The “Banana” video produced a high number of readings, but every video argument used in this study produced multiple interpretations. Separating the shared readings from idiosyncratic readings is an important step towards sorting out the mess that polysemy makes of understanding arguments. Idiosyncratic interpretations are evidence that it is often audiences, not arguments or their authors, who control the process of making meaning. But beyond that observation, these readings cannot tell us much. Shared readings point to a more stable and potentially predictable process of meaning making. Researchers should be able to identify, either through audience research or thoughtful textual analysis, the potential interpretations of an argument.

3. Evaluations of satirical arguments
In the first study discussed here, we examined only how audiences interpreted arguments. In a second study (Johnson, del Rio, and Kemmitt, 2010), we examined how audiences evaluated satirical arguments. We located short, satirical arguments from films (Safe, Starship Troopers, and Bob Roberts) and a television program (Fox’s short-lived comedy show Half-Hour News Hour). These arguments were chosen because they were labeled by writers, producers, and reviewers as satirical.
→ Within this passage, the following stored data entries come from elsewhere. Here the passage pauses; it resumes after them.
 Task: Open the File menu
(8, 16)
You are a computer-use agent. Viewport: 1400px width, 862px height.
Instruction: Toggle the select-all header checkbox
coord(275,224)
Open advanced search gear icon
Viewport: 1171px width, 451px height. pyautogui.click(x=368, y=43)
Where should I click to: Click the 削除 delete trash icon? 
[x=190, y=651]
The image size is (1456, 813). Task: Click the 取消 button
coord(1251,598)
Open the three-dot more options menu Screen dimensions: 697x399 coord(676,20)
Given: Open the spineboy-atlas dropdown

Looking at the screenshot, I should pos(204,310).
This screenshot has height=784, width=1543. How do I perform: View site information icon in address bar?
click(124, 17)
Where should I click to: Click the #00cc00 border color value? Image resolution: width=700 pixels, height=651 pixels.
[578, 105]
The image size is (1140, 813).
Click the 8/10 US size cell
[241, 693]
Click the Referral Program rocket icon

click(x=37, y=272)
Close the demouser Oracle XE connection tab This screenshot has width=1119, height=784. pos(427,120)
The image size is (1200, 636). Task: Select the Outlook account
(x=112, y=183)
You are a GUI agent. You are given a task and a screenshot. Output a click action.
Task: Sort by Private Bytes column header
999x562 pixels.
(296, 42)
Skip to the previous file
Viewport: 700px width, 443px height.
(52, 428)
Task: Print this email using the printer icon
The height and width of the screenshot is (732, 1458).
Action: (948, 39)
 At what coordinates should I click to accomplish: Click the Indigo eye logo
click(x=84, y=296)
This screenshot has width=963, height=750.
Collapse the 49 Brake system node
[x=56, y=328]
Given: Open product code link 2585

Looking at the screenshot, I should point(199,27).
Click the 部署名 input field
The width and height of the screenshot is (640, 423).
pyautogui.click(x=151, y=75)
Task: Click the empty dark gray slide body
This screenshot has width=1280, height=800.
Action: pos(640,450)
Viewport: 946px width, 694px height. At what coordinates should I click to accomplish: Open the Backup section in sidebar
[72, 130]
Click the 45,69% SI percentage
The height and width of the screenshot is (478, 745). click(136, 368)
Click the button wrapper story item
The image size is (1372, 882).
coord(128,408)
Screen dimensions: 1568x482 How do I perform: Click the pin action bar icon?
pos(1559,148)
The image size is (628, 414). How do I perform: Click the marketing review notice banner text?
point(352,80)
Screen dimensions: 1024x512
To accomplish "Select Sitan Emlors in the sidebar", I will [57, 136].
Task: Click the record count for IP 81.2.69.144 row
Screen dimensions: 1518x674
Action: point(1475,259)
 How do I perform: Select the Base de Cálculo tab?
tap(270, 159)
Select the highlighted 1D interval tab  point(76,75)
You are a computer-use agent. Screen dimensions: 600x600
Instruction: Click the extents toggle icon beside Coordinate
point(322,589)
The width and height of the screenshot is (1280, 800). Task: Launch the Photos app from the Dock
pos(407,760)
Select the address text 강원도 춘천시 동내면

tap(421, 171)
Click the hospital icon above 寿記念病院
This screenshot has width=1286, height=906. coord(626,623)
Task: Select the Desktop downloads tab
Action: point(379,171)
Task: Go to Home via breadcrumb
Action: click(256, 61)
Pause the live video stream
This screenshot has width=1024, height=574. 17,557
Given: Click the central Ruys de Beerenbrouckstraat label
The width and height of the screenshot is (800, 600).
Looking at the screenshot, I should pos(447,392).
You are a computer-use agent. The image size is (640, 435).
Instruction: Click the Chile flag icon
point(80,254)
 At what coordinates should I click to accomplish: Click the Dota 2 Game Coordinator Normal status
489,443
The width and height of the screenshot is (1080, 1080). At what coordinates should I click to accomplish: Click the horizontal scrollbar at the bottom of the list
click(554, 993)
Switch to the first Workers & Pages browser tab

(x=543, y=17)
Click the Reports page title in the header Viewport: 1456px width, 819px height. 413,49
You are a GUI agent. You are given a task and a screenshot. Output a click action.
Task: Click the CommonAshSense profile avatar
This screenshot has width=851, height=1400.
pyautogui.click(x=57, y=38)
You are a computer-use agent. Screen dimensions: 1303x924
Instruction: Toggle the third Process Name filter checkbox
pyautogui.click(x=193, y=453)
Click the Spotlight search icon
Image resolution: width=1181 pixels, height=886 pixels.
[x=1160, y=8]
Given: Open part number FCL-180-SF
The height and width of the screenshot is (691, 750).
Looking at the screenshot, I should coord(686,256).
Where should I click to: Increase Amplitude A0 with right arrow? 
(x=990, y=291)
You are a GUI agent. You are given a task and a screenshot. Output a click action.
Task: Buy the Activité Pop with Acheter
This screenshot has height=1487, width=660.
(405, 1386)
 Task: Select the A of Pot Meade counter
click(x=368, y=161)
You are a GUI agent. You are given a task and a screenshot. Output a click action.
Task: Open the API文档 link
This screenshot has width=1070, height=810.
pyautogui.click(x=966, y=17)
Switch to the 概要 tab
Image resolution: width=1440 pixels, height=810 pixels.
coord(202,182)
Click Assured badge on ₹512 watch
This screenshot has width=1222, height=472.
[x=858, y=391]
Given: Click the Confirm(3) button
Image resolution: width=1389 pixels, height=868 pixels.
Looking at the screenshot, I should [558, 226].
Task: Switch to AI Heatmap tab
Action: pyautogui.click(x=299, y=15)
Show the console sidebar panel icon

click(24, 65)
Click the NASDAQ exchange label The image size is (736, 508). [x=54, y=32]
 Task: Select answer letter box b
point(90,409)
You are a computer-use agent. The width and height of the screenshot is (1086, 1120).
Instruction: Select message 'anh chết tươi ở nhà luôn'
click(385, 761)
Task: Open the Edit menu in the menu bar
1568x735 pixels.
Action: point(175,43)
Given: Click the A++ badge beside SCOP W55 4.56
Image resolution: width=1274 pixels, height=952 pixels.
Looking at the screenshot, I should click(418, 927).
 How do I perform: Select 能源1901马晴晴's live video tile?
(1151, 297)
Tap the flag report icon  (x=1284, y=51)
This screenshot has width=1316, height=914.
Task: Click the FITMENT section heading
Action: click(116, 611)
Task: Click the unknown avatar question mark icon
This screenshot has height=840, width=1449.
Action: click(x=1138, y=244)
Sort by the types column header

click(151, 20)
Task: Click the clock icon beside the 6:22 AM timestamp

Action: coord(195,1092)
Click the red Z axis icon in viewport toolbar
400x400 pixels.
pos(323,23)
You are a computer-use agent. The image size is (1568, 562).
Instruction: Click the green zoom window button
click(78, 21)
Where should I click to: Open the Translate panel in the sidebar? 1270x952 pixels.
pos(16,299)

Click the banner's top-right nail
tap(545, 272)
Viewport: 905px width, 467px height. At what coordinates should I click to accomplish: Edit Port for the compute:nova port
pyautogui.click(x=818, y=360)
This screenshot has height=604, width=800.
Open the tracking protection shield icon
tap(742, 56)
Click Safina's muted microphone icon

Also, we selected examples that we believed conveyed a clear argument that an audience member could potentially take away. Our purpose was to examine the extent to which audiences might interpret the arguments in non-satirical ways. Thus, we removed the arguments from their context and gave the audience few clues for decoding the text. We then were able to examine how audiences evaluated arguments when they took them at face value.

Our method resulted in many instances of missed satire. Some participants saw images from the science fiction film Starship Troopers as real recruitment ads for the U.S. military. Participants saw the fictional debate between Senatorial candidates in Bob Roberts as the words of real politicians. However, just as in the previous study, these texts produced a limited range of readings.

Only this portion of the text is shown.